# Text passage:

+++++

Contributing

After going through the first steps, one can start with contributing to the actual project or a module.

There are two ways to submit changes back to GitHub, either gaining write (“push”) access to any of the root repositories or by forking personal copies of any of them.

The following examples below are fairly light and expect some minimal knowledge of git. You may consider to use a native client like GitHub Desktop if available to you. There are also plenty of good git tutorials on the web, http://learngitbranching.js.org/ is only one example to start with.

Creating a Fork

To get your own personal copy of a repo on GitHub you simply click the “Fork” button at the main page of any repo. You’ll have full rights on the resulting fork.

You can see how a root repo (in this case MovingBlocks/Terasology) and its forks relate by checking the network graph. Each dot is a unique commit containing a change, each label is a branch, and each section beyond MovingBlocks is somebody’s personal fork of Terasology’s main project repo that contains unique changes. If you made a commit in your fork of the Terasology repo it would show up as its own dot in your username’s section.

More information about the fork concept is available at https://help.github.com/articles/fork-a-repo/.

Updating a Fork

After you made a fork, you need to create a second remote reference in your local git root. There are better guides to git elsewhere but in short:

  • If you cloned MovingBlocks/Terasology then that will be your remote named origin but you will not have push rights to it. Instead, you have to push your changes to your fork and create a pull request from there, as described in the next section.
  • If you cloned your fork, then that will be your origin remote and you can add a second remote to MovingBlocks/Terasology. You could name it movingblocks or upstream and use it to pull updates when changes are made.

Example:

In the following diagram, our mascot Gooey (GitHub username GooeyHub) cloned MovingBlocks/Terasology first. After that, Gooey added a remote named gooey pointing to the fork repository by using git remote add gooey https://github.com/GooeyHub/Terasology.

../_images/forks.png

With two remotes defined, you can now pull and push code between your local workspace and GitHub. A regular workflow for the previous example could go like:

  • Write some code.
  • Make a local commit in your develop branch or create a separate feature branch for your changes.
  • Push your local changes to your fork: git push gooey develop.
  • Create a PR (see the next section).
  • Wait for it to be accepted, optionally submit more changes (keep pushing commits to the same branch on your fork, the PR updates by itself).

+++++

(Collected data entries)
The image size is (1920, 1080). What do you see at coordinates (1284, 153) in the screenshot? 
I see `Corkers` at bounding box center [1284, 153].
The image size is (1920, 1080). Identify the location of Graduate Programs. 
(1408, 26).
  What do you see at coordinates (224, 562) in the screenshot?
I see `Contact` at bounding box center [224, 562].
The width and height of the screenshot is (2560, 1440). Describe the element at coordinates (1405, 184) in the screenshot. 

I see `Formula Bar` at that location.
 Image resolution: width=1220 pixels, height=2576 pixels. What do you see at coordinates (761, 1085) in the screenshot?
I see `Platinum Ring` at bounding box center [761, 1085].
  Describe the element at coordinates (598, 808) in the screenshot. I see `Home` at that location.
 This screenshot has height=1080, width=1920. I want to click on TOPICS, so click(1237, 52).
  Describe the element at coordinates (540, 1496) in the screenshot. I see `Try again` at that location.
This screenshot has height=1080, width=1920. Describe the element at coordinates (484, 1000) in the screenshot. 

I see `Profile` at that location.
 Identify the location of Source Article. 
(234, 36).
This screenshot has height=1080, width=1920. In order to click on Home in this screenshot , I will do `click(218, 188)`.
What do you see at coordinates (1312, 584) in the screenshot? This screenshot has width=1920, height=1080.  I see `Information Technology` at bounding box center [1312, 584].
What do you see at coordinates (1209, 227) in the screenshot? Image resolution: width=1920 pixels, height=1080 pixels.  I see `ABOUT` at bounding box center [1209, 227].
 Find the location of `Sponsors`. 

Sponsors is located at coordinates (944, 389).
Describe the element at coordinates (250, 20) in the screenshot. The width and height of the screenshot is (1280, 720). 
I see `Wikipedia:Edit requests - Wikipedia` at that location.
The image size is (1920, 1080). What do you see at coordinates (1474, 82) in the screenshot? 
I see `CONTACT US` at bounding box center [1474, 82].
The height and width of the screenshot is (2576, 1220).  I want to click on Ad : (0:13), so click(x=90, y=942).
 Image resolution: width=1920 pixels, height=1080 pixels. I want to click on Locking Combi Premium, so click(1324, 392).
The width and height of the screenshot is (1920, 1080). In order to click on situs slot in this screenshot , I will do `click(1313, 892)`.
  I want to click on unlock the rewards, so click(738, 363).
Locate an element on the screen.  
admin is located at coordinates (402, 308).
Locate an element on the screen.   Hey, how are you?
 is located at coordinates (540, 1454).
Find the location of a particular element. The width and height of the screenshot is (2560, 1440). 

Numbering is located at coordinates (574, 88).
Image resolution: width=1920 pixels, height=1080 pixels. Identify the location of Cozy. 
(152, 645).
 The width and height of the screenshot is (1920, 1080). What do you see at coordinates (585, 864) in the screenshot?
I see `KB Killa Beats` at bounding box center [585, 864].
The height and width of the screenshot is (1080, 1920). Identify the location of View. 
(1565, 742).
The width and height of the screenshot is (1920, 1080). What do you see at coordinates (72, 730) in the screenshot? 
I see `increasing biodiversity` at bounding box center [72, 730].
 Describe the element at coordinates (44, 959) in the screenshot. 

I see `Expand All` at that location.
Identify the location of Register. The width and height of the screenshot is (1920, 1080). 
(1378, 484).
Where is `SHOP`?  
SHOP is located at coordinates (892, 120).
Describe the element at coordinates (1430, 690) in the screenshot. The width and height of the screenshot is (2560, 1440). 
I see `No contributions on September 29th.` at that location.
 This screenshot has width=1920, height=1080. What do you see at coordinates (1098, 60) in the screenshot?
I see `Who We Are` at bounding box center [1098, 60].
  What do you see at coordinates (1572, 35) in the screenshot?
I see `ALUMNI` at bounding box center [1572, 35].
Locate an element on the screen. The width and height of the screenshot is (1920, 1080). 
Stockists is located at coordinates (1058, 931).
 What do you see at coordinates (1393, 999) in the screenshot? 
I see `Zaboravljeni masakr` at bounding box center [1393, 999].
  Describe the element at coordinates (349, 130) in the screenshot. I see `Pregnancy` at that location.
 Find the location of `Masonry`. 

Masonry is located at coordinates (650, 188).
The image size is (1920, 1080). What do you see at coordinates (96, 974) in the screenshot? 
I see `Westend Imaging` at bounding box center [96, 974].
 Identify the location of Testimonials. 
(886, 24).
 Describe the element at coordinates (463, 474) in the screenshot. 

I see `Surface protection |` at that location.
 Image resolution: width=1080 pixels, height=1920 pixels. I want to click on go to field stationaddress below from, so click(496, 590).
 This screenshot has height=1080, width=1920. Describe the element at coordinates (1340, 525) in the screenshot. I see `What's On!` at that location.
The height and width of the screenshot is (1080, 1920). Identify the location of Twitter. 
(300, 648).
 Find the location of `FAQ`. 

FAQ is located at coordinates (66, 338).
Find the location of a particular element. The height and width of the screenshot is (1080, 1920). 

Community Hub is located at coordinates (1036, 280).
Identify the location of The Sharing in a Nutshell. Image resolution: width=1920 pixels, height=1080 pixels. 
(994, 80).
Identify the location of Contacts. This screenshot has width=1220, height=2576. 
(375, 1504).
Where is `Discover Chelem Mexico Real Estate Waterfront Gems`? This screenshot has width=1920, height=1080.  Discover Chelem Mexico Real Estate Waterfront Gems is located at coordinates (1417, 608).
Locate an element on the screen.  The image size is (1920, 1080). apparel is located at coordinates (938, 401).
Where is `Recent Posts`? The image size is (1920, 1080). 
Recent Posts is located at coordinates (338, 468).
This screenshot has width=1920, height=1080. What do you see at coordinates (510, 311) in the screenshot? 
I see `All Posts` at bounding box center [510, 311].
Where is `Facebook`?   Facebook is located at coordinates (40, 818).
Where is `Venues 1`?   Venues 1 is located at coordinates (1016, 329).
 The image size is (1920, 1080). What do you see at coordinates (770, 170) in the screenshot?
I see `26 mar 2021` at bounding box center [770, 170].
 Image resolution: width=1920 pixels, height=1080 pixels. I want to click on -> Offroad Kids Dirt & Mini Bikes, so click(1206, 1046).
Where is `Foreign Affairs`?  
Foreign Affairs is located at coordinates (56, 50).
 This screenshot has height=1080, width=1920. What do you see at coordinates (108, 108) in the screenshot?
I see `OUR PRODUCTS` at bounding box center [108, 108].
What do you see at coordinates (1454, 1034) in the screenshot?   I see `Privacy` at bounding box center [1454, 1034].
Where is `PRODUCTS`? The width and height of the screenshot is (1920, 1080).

+++++

# Exercises:
1. In the contributing guide, what does each dot in the network graph represent?
2. Extract the part of the contributing guide that opens with the words containing "After you made" and closes with "the next section.".
3. Check each statement against the contributing guide, answering yes or no with the deciding words:
(a) Forking a repo gives you full rights on the resulting fork.
(b) If you cloned MovingBlocks/Terasology, you can push your changes directly to it.
(c) After you push more commits to the same branch on your fork, you must open a new PR.

# Solutions per task:
1. Each dot is a unique commit containing a change.

2.
After you made a fork, you need to create a second remote reference in your local git root. There are better guides to git elsewhere but in short:

  • If you cloned MovingBlocks/Terasology then that will be your remote named origin but you will not have push rights to it. Instead, you have to push your changes to your fork and create a pull request from there, as described in the next section.

3.
(a) Yes: "You’ll have full rights on the resulting fork."
(b) No: "you will not have push rights to it."
(c) No: "keep pushing commits to the same branch on your fork, the PR updates by itself"